Digital Signature vs. Electronic Signature: What's the Difference?

Digital Signature vs. Electronic Signature: What's the Difference?

The terms "electronic signature" and "digital signature" get used interchangeably, but they describe two different things. Knowing which is which helps you choose the right approach for a given document — and sound informed when someone asks.

Electronic signature: the broad category

An electronic signature (e-signature) is any electronic indication of intent to agree. That covers a lot of ground: typing your name, drawing a signature with a mouse or finger, or placing an image of your handwritten signature onto a page. It is the everyday digital equivalent of signing on a dotted line, and it is what most routine documents need.

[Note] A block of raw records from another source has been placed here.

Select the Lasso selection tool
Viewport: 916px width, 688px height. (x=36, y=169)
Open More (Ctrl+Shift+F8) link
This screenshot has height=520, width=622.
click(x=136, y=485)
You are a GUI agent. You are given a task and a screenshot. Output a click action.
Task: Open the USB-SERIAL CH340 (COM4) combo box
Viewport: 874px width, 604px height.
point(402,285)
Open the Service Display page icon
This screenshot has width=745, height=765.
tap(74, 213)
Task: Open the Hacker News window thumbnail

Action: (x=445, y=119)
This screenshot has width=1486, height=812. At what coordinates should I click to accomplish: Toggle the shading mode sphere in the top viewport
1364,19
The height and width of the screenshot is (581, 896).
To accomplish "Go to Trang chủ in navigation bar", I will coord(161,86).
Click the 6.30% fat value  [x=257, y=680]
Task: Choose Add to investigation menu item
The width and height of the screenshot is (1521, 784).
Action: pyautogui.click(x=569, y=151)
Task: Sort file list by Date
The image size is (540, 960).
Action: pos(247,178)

Digital signature: a specific, cryptographic kind

A digital signature is a particular type of electronic signature backed by cryptography. It uses encryption and a certificate to bind your identity to the document and to detect whether the file has been altered after signing. If even one character changes, the signature breaks — which makes it well suited to high-stakes or regulated agreements.

A simple way to remember it

Every digital signature is an electronic signature, but not every electronic signature is a digital one. Electronic is the umbrella; digital is the cryptographically secured version underneath it.

Which do you need?

For everyday forms, letters, and routine agreements, a clear electronic signature is usually all that is expected — add one quickly with the Sign tool. For legally sensitive contracts where tamper-evidence and verified identity matter, a formal digital signature with a certificate is the stronger choice.


The legal weight of any signature depends on your jurisdiction and the document type. This article is general information, not legal advice.